Occasionally, Feinstein stretches his idea of a showstopper. He sings the lilting “Real Live Girl” that Carolyn Leigh and Cy Coleman wrote for Little Me, but it didn’t stop the show the way Sid Caesar did when, as Val du Val in one of the several roles he played, he intoned “Boom-Boom.” Who cares? Cole Porter’s “Can-Can” title song with its never-ending lyric did bring that tuner to a temporary halt. And he certainly got it right reprising Danny Kaye’s “Tschaikowsky” (Ira Gershwin-Kurt Weill) from “Lady in the Dark.” He breezes through it first in medium-fast mode and then at lightning speed.

Though Feinstein isn’t regularly congratulated for his deft impersonations—perhaps because he usually throws them in hurriedly—he should be. He did a two-second-long Ronald Reagan that sounded just like the former actor/president, but when he sang Al Jolson’s “It All Depends on You,” he included no Jolson imitation. He undoubtedly has one he could display, although perhaps he doesn’t get down on one knee..

The kind of at-ease showman that Feinstein is, he gladly shares the spotlight with a guest or sometimes cedes it altogether. During this three-week stay, he’s joined on different nights by Betty Buckley, John Lloyd Young, Julia Goodwin, Erich Bergen and Nick Ziobro.
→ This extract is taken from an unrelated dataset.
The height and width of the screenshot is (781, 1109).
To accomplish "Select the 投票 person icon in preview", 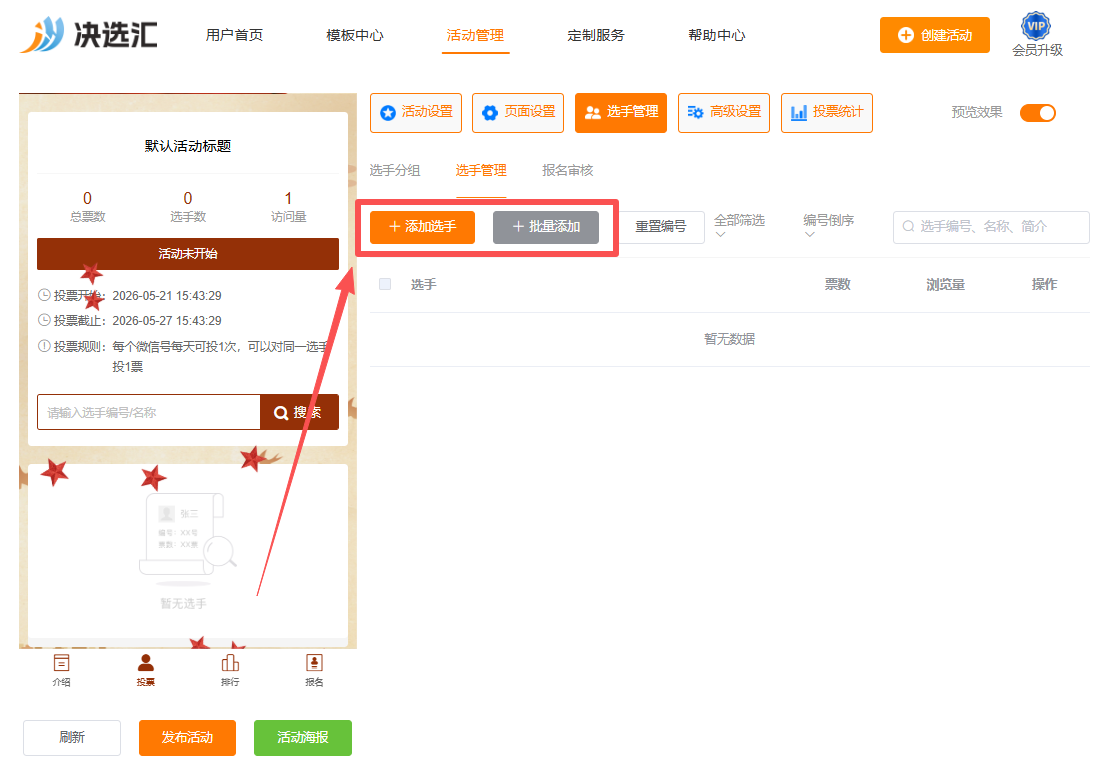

The night I was there 21-year-old Ziobro, who won a new-talent contest Feinstein runs through his Great American Songbook Foundation, was on tap. Six years ago, Ziobro was the first of the award’s winners. Impressive then, he’s matured now—possibly too much. Tall and good-looking in suit and tie, he sang “On the Street Where You Live” with full-out ‘60s swinger swagger. Throughout the slick presentation, it looked as if it never crossed Ziobro’s mind that he was uttering the words of a man profoundly smitten with a young woman somewhere nearby. He gave the impression the Alan Jay Lerner lyric (Fritz Loewe melody) was merely a streamlined vehicle for him to strut his considerable vocal, shoulder-cocking stuff.

Ziobro has certainly modeled himself on Feinstein, but he needs to watch and listen to his mentor more closely. Just as the fans are eager to do. Talk about showstoppers. Feinstein himself ranks high in that vaunted show-biz category.